Jueves, 31/5/2012 02:27
El Ayuntamiento de Barcelona ha denunciado un informe que uno de cada diez trabajadores sociales de la ciudad condal ha sido agredido alguna vez. Los propios profesionales aseguran que cada vez son más los compañeros que cogen la baja por depresión.
En total se registraron cerca de una cuarentena de agresiones. El Ayuntamiento asegura que, en la mayoría de ocasiones, se trata de amenazas verbales o insultos pero en 16 casos los trabajadores sufrieron riesgo físico, bien por un golpe o bien porque el usuario les lanzó mobiliario del centro como mesas o sillas.

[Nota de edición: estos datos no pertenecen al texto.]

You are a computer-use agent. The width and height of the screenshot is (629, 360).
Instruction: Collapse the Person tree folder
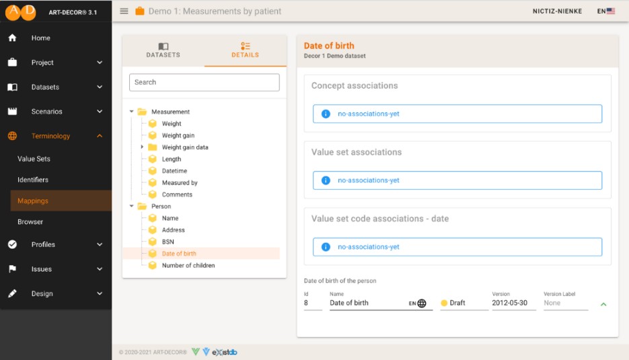coord(132,207)
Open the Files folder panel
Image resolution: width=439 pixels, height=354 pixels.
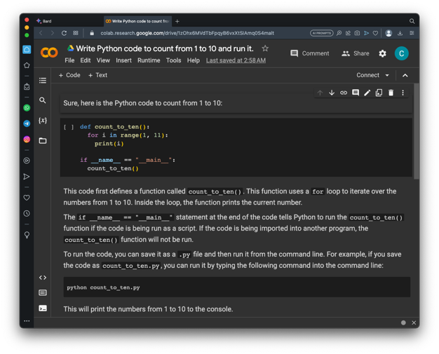pos(43,141)
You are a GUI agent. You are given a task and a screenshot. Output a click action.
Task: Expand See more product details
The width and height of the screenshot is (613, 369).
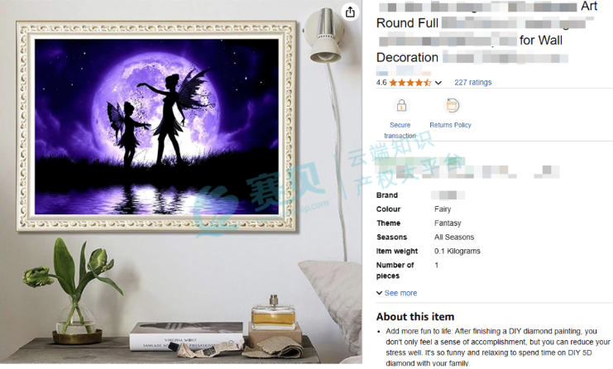click(x=400, y=293)
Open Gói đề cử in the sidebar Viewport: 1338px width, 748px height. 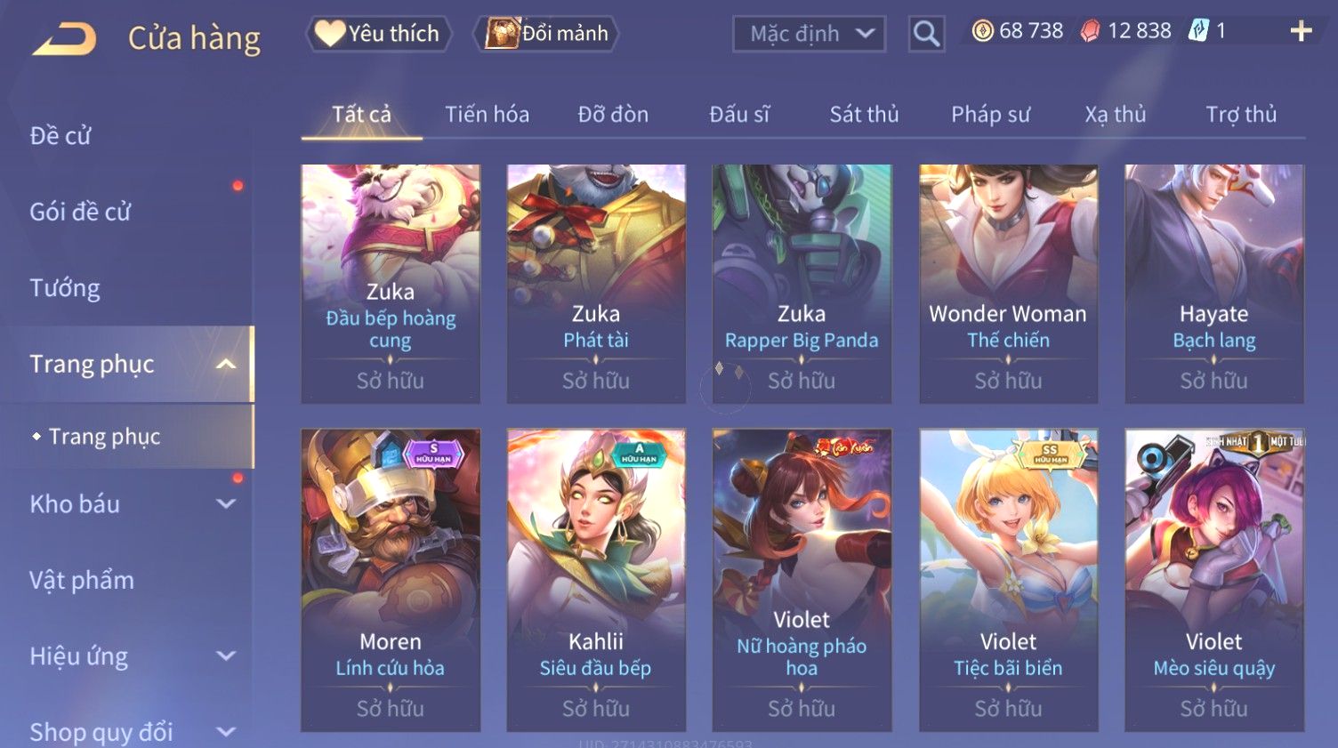[80, 212]
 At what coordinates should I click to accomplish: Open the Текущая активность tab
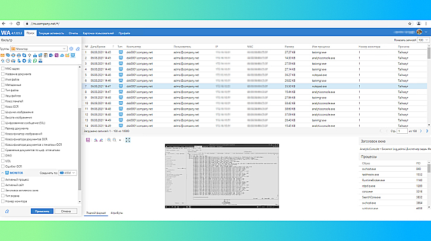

El número de agresiones se mantiene estable desde el 2005. Los sindicatos aseguran que la falta de recursos implica que los ciudadanos se sientan desatendidos y algunos de ellos optan por enfrentarse y agredir a los trabajadores sociales. Según los educadores, otra de las situaciones que provocan conflicto son las retiradas de tutela de los menores.
Demasiado trabajo
El Ayuntamiento reconoce una sobrecarga de trabajo de servicios sociales, pero lo desvinculan de las agresiones y aseguran que los protocolos de actuaciones que se activan en estos casos funcionan correctamente y que no se revisarán.
Los trabajadores también quieren denunciar un incremento del número de bajas entre estos profesionales, sobre todo por depresión.